In the headlines this week:
1. The Rumor Is True: CPA/Law Firm Is Formed
2. New Independence Requirements for Auditors Approved
3. IRS Will Be Ready for Y2K (Not!)
4. Congratulations, You've Got a Website. Now What?
5. Workplace Violence: These Resources Can Save Lives and $$$
6. Required Reading: M&A Insight from One of the Best
7. Proven Ideas To Keep Paper From Burying You
8. No Operating System. No Booting Up. No Kidding . . .
9. Search the Web Like a Pro

Editor's Note


Big news this week as the CPA and legal professions take one giant step closer toward a blurred co-existence. For the first time in US history, a Big 5 CPA firm has entered into a formal alliance with a US based law firm, changing the landscape forever. (See story #1 below.) On a related front, the US Senate late Thursday passed legislation breaking down long-standing barriers between banks, insurance companies and investment firms, paving the way for those industries to partner together. Hold on to your hats -- bigger and bigger mergers are on the horizon. . .

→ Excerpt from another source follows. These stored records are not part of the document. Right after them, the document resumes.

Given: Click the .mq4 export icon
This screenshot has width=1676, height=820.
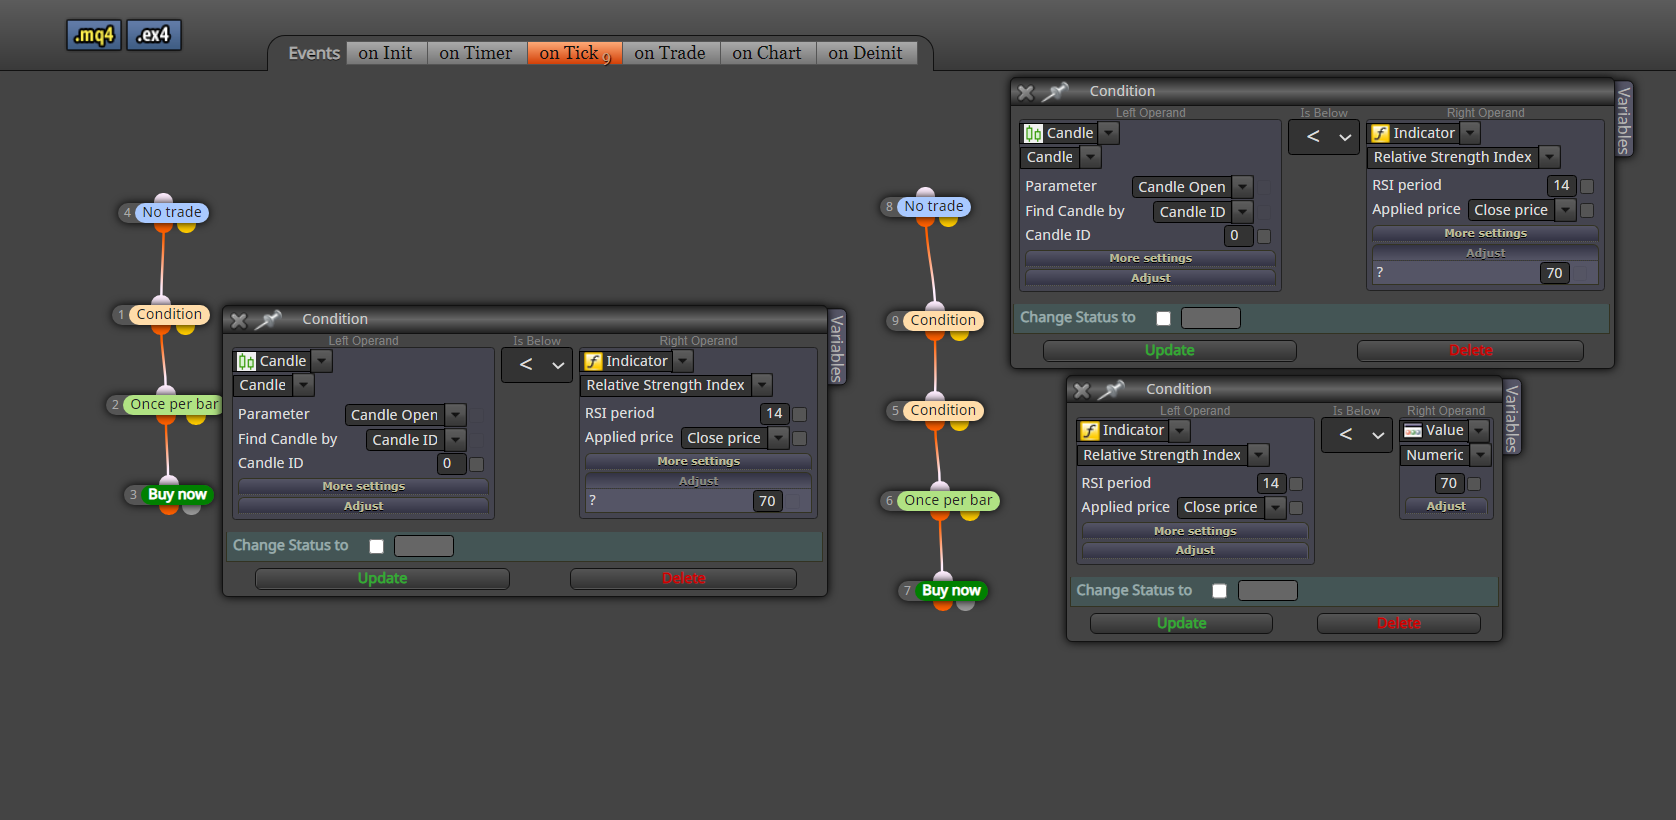Looking at the screenshot, I should (94, 35).
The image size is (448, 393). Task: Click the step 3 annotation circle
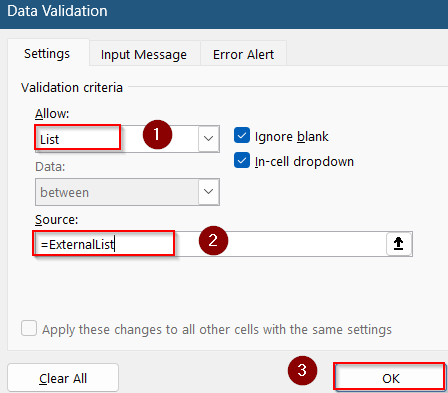(x=302, y=370)
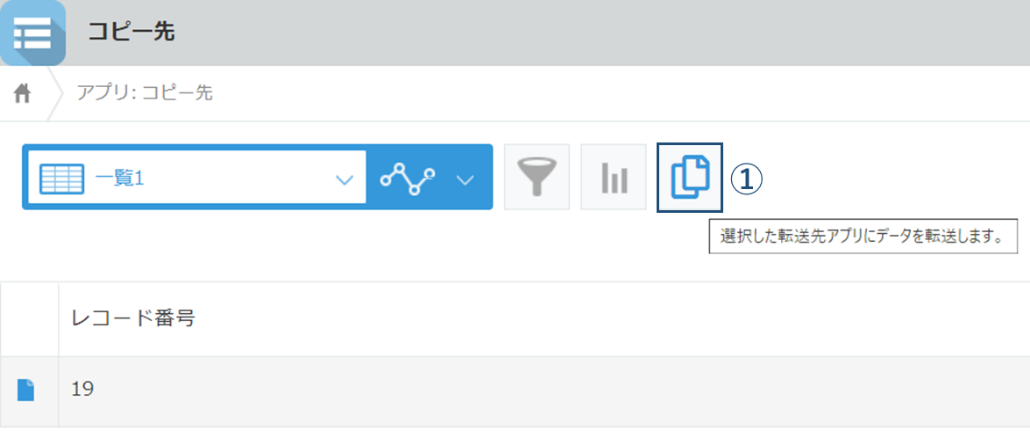Select the record number 19 cell

pos(544,390)
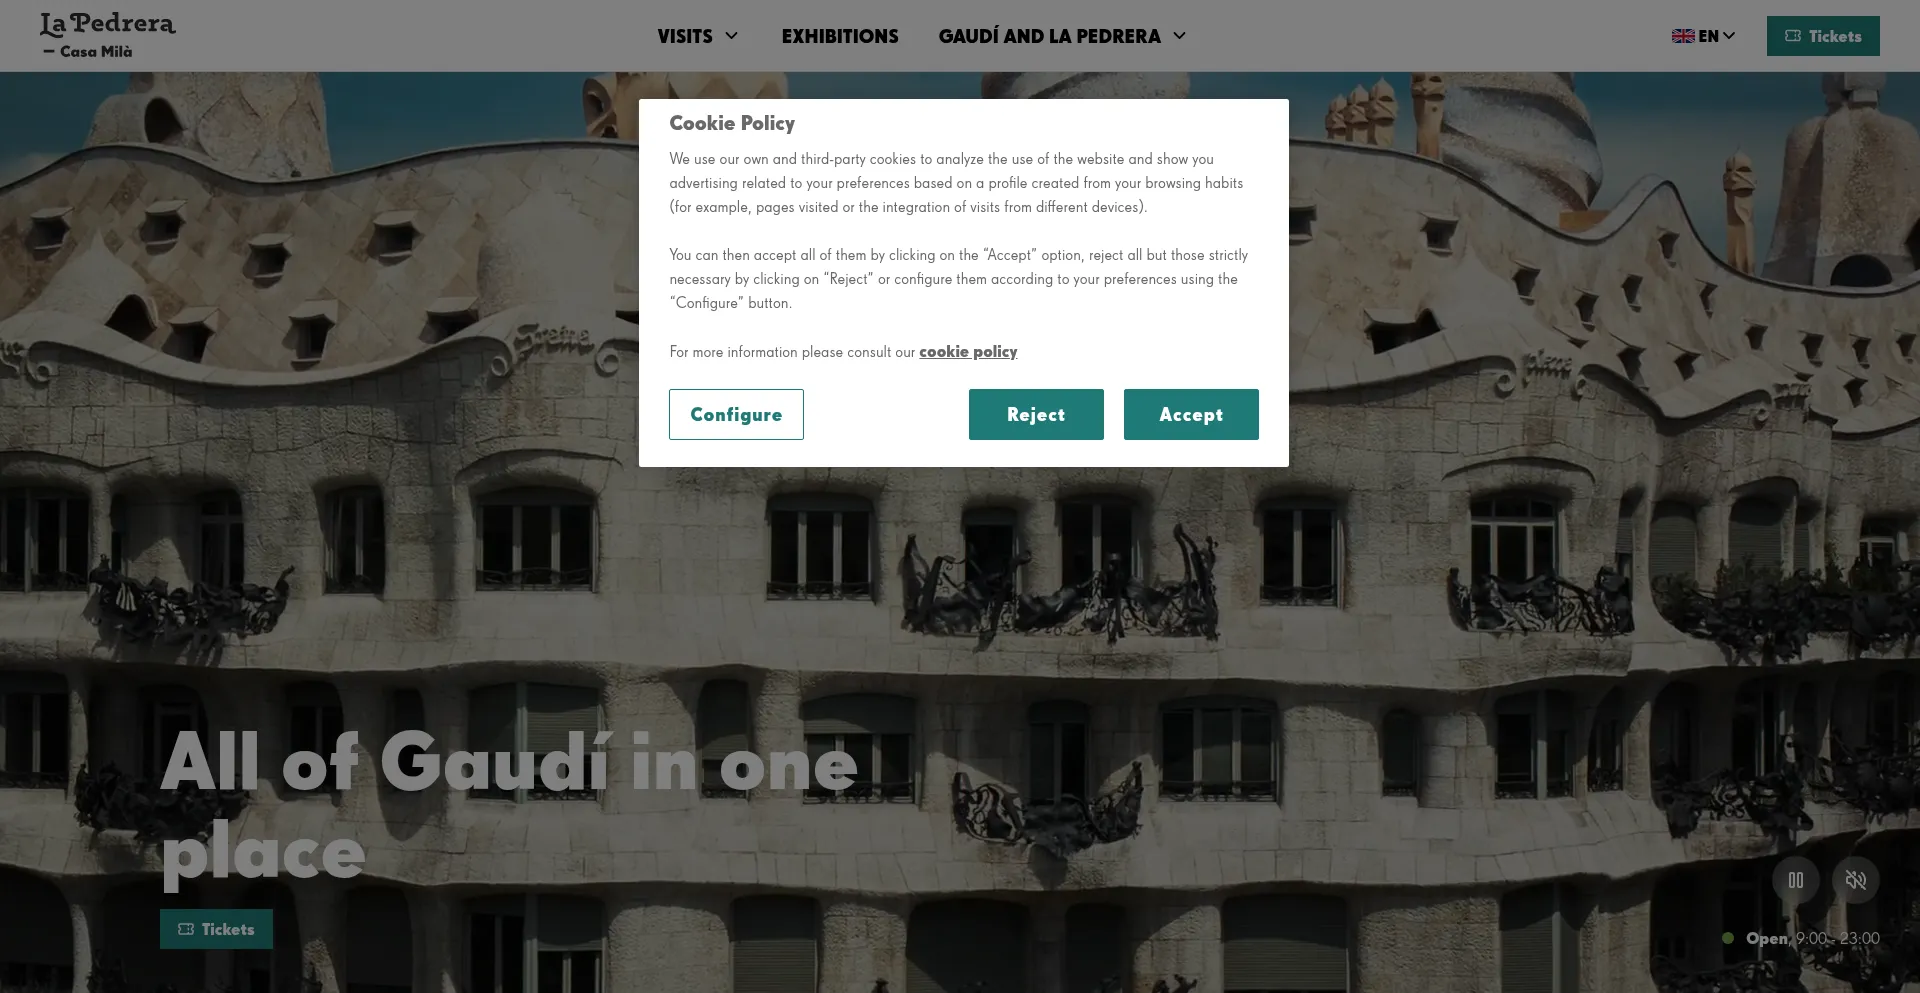Click the green open status dot
This screenshot has height=993, width=1920.
pos(1728,938)
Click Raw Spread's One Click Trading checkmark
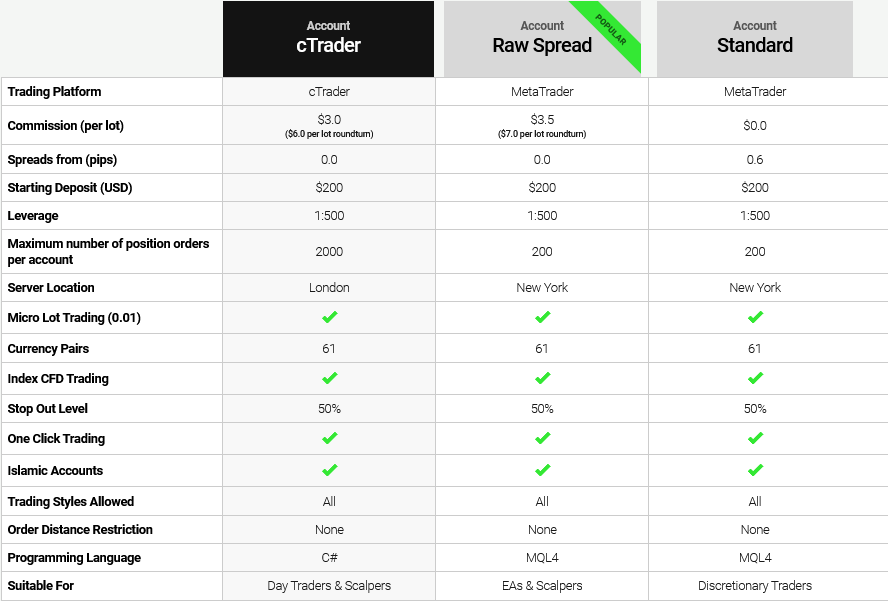 pyautogui.click(x=542, y=438)
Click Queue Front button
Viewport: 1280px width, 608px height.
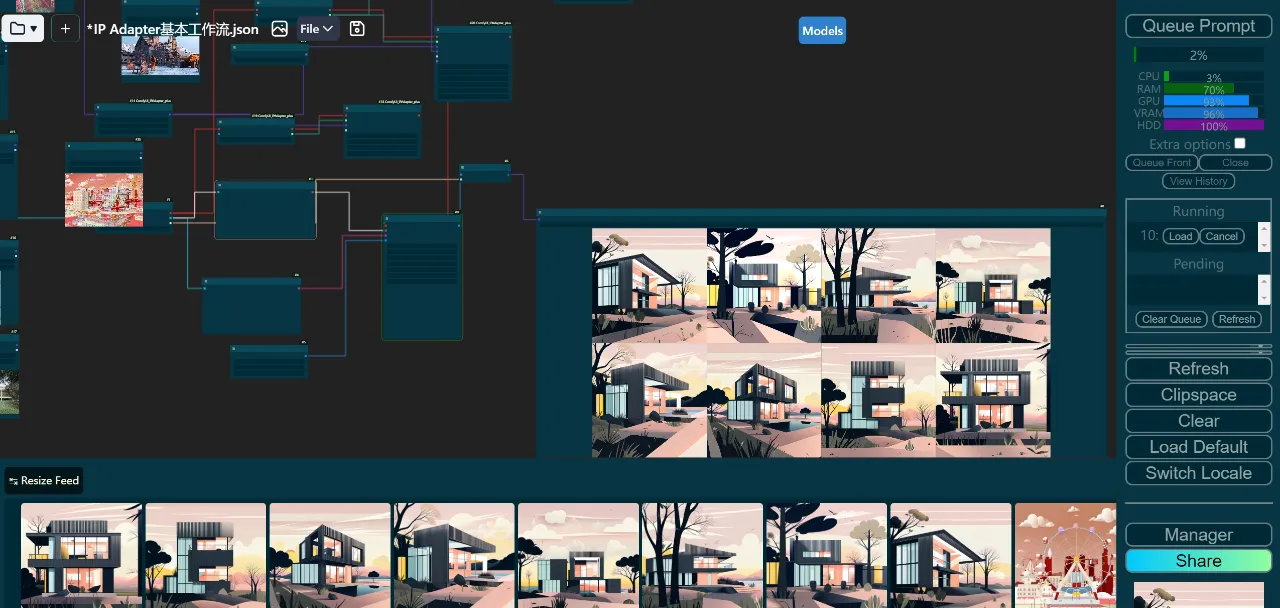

The Accounting Community is crying out for help in improving its communication skills, according to the most recent AccountingWEB online poll. Clearly 50% of those who voted indicated that they needed the most help in presentations, listening skills and written communication skills. 30% felt that they could use the most help in sales and marketing skills. How are you addressing this need inside your organization? For poll results, see

AccountingWEB Sales Workshop Reminder: Mark your calendars now for Tuesday November 9 at 4:00pm Eastern Time and join us online from your desktop for a Q&A session with freelance media consultant Scott Cytron as he discusses "Getting The Media To Work For You" in the AccountingWEB Workshop Room. Find out how, with careful planning and not very much money, you can interest the media in your firm or business, and what techniques you can put to use to ensure both short- and long-term results. To participate, you'll need Internet access and about an hour of time. For more details, see:

Michael T. Platt
[email protected]

1. The Rumor Is True: New CPA/Law Firm Is Formed

As reported here last week, Big 5 CPA firm Ernst & Young has entered into a landscape-altering alliance this week with a new DC law firm called McKee Nelson Ernst & Young LLP. (Yes there is an echo in the room!) The CPA firm will provide a loan to the startup law firm, but no fees or profits will be shared between the two. The two firms will share contiguous space in the DC office, and the law firm may contract administrative services from the CPA firm, but the two are structurally independent of each other. The law firm will be an independent affiliate of the E&Y international global network, and is restricted from providing legal services to E&Y publicly traded audit clients. Got that? For more, see:

2. New Independence Requirements for Auditors Approved

The AICPA is determined to stay one step ahead of the SEC and this week announced new independence requirements for auditors of public companies. Among the new requirements is the need for auditing firms to set up an internal computer database of restricted investments in public companies that they audit. Another calls for independence policies governing financial relationships between the company and the firm, including staff and close relatives of staff. The new rules go into effect January 1, 2000. You will recall that the SEC recently pounced on the accounting profession for a perceived lack of independence and objectivity when dealing with audits of public companies.

$$$Savings Corner:

This week's tip involves business travel airfare reductions - If you are travelling with someone else on an airline and are willing to sit separately, you could save a lot of money on the flight. Lower priced seats may be available as "singles" and may be sold out as "doubles." Be sure to ask your travel agent or airline reservationist if this is an option. For more $$$Savings Corner tips, go to

3. IRS Will Be Ready for Y2K (Not!)

The dwindling calendar counting down to January 1 is not helping matters as the IRS admits this week to several "trouble spots" in its preparation for Y2K. In a letter to House Ways & Means Committee Chairman Archer, the IRS indicates that its inventory of computer equipment is something less than perfect and poses "a high risk to the Y2K effort." Although IRS Chairman Rossotti expressed high confidence that the agency will be prepared, contingency plans for issuing up to 10,000 manual refunds daily to taxpayers most in need are being kept at the ready. We've always wondered if 1/1/2000 was as strict a deadline as April 15 . . .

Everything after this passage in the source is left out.